# SET PROBLEM
Please repeat the following data line for line, with every character unchanged.

Begin SUPPLIED DATA

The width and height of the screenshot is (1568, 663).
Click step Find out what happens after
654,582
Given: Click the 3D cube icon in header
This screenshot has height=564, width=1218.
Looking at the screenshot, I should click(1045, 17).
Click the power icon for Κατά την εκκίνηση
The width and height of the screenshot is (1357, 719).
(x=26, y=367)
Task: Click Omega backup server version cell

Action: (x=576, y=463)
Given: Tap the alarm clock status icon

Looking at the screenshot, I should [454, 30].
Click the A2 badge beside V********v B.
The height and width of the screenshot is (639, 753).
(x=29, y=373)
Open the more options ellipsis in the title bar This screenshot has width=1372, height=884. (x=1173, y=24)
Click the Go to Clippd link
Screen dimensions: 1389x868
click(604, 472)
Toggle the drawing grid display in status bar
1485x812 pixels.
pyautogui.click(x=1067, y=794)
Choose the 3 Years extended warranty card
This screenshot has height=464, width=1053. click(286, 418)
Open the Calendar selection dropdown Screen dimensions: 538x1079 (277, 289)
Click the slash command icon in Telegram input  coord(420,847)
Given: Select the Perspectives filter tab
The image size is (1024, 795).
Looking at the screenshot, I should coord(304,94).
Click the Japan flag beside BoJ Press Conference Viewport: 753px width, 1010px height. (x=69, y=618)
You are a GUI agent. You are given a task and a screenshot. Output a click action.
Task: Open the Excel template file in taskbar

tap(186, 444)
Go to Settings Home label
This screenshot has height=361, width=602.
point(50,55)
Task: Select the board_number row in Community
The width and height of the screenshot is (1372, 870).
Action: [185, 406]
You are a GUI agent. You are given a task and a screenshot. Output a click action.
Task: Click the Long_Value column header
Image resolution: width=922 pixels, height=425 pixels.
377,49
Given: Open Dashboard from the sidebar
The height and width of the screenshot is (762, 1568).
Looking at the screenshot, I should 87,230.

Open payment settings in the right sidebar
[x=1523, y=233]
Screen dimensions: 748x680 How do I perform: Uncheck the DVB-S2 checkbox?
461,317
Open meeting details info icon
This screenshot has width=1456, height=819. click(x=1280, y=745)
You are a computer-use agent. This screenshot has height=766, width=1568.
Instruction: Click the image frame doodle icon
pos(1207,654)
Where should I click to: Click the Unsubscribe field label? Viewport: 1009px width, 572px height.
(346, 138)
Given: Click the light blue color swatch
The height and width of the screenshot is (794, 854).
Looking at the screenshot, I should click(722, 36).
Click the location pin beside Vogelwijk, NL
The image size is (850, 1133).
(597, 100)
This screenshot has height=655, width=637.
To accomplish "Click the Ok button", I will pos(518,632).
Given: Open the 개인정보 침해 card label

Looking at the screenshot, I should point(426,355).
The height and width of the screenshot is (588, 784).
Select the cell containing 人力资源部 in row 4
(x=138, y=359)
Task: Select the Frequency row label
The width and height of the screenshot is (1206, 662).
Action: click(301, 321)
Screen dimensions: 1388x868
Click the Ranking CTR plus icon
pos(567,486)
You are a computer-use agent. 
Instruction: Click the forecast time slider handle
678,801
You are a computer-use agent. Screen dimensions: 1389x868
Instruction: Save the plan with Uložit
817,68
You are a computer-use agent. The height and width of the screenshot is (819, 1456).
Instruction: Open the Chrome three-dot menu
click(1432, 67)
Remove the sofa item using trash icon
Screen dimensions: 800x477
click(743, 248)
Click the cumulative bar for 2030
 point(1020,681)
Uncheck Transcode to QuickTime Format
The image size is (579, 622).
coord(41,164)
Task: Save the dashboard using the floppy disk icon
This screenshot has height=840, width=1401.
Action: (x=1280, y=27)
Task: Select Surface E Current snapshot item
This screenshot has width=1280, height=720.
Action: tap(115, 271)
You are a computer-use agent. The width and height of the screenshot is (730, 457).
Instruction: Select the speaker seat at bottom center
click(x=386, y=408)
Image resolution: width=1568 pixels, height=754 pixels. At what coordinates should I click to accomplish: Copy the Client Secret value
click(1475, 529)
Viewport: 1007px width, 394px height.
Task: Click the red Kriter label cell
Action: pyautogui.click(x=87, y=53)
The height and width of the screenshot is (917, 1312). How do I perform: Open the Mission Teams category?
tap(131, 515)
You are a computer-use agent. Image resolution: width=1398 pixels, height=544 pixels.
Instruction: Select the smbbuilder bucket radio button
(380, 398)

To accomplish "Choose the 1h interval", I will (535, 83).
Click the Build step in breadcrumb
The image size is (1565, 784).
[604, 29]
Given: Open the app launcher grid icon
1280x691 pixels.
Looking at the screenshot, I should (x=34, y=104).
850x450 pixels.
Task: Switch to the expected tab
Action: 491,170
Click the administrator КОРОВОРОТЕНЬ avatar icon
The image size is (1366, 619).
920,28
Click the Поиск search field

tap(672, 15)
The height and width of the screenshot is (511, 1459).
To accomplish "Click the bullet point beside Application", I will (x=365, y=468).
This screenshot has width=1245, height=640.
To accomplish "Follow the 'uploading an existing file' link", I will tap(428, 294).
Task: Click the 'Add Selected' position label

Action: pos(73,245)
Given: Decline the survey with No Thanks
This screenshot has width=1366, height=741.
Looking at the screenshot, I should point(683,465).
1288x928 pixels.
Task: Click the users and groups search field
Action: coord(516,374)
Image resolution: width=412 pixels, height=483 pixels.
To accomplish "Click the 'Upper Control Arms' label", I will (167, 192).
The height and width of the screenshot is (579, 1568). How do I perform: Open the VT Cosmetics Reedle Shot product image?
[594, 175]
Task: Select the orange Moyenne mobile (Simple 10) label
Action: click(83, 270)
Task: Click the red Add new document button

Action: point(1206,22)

End SUPPLIED DATA

# WRITTEN REPLY
The width and height of the screenshot is (1568, 663).
Click step Find out what happens after
654,582
Given: Click the 3D cube icon in header
This screenshot has height=564, width=1218.
Looking at the screenshot, I should click(1045, 17).
Click the power icon for Κατά την εκκίνηση
The width and height of the screenshot is (1357, 719).
(x=26, y=367)
Task: Click Omega backup server version cell

Action: (x=576, y=463)
Given: Tap the alarm clock status icon

Looking at the screenshot, I should [454, 30].
Click the A2 badge beside V********v B.
The height and width of the screenshot is (639, 753).
(x=29, y=373)
Open the more options ellipsis in the title bar This screenshot has width=1372, height=884. (x=1173, y=24)
Click the Go to Clippd link
Screen dimensions: 1389x868
click(604, 472)
Toggle the drawing grid display in status bar
1485x812 pixels.
pyautogui.click(x=1067, y=794)
Choose the 3 Years extended warranty card
This screenshot has height=464, width=1053. click(286, 418)
Open the Calendar selection dropdown Screen dimensions: 538x1079 (277, 289)
Click the slash command icon in Telegram input  coord(420,847)
Given: Select the Perspectives filter tab
The image size is (1024, 795).
Looking at the screenshot, I should coord(304,94).
Click the Japan flag beside BoJ Press Conference Viewport: 753px width, 1010px height. (x=69, y=618)
You are a GUI agent. You are given a task and a screenshot. Output a click action.
Task: Open the Excel template file in taskbar

tap(186, 444)
Go to Settings Home label
This screenshot has height=361, width=602.
point(50,55)
Task: Select the board_number row in Community
The width and height of the screenshot is (1372, 870).
Action: [185, 406]
You are a GUI agent. You are given a task and a screenshot. Output a click action.
Task: Click the Long_Value column header
Image resolution: width=922 pixels, height=425 pixels.
377,49
Given: Open Dashboard from the sidebar
The height and width of the screenshot is (762, 1568).
Looking at the screenshot, I should 87,230.

Open payment settings in the right sidebar
[x=1523, y=233]
Screen dimensions: 748x680 How do I perform: Uncheck the DVB-S2 checkbox?
461,317
Open meeting details info icon
This screenshot has width=1456, height=819. click(x=1280, y=745)
You are a computer-use agent. This screenshot has height=766, width=1568.
Instruction: Click the image frame doodle icon
pos(1207,654)
Where should I click to: Click the Unsubscribe field label? Viewport: 1009px width, 572px height.
(346, 138)
Given: Click the light blue color swatch
The height and width of the screenshot is (794, 854).
Looking at the screenshot, I should click(722, 36).
Click the location pin beside Vogelwijk, NL
The image size is (850, 1133).
(597, 100)
This screenshot has height=655, width=637.
To accomplish "Click the Ok button", I will pos(518,632).
Given: Open the 개인정보 침해 card label

Looking at the screenshot, I should point(426,355).
The height and width of the screenshot is (588, 784).
Select the cell containing 人力资源部 in row 4
(x=138, y=359)
Task: Select the Frequency row label
The width and height of the screenshot is (1206, 662).
Action: click(301, 321)
Screen dimensions: 1388x868
Click the Ranking CTR plus icon
pos(567,486)
You are a computer-use agent. 
Instruction: Click the forecast time slider handle
678,801
You are a computer-use agent. Screen dimensions: 1389x868
Instruction: Save the plan with Uložit
817,68
You are a computer-use agent. The height and width of the screenshot is (819, 1456).
Instruction: Open the Chrome three-dot menu
click(1432, 67)
Remove the sofa item using trash icon
Screen dimensions: 800x477
click(743, 248)
Click the cumulative bar for 2030
 point(1020,681)
Uncheck Transcode to QuickTime Format
The image size is (579, 622).
coord(41,164)
Task: Save the dashboard using the floppy disk icon
This screenshot has height=840, width=1401.
Action: (x=1280, y=27)
Task: Select Surface E Current snapshot item
This screenshot has width=1280, height=720.
Action: tap(115, 271)
You are a computer-use agent. The width and height of the screenshot is (730, 457).
Instruction: Select the speaker seat at bottom center
click(x=386, y=408)
Image resolution: width=1568 pixels, height=754 pixels. At what coordinates should I click to accomplish: Copy the Client Secret value
click(1475, 529)
Viewport: 1007px width, 394px height.
Task: Click the red Kriter label cell
Action: pyautogui.click(x=87, y=53)
The height and width of the screenshot is (917, 1312). How do I perform: Open the Mission Teams category?
tap(131, 515)
You are a computer-use agent. Image resolution: width=1398 pixels, height=544 pixels.
Instruction: Select the smbbuilder bucket radio button
(380, 398)

To accomplish "Choose the 1h interval", I will (535, 83).
Click the Build step in breadcrumb
The image size is (1565, 784).
[604, 29]
Given: Open the app launcher grid icon
1280x691 pixels.
Looking at the screenshot, I should (x=34, y=104).
850x450 pixels.
Task: Switch to the expected tab
Action: 491,170
Click the administrator КОРОВОРОТЕНЬ avatar icon
The image size is (1366, 619).
920,28
Click the Поиск search field

tap(672, 15)
The height and width of the screenshot is (511, 1459).
To accomplish "Click the bullet point beside Application", I will (x=365, y=468).
This screenshot has width=1245, height=640.
To accomplish "Follow the 'uploading an existing file' link", I will tap(428, 294).
Task: Click the 'Add Selected' position label

Action: pos(73,245)
Given: Decline the survey with No Thanks
This screenshot has width=1366, height=741.
Looking at the screenshot, I should point(683,465).
1288x928 pixels.
Task: Click the users and groups search field
Action: coord(516,374)
Image resolution: width=412 pixels, height=483 pixels.
To accomplish "Click the 'Upper Control Arms' label", I will (167, 192).
The height and width of the screenshot is (579, 1568). How do I perform: Open the VT Cosmetics Reedle Shot product image?
[594, 175]
Task: Select the orange Moyenne mobile (Simple 10) label
Action: click(83, 270)
Task: Click the red Add new document button

Action: point(1206,22)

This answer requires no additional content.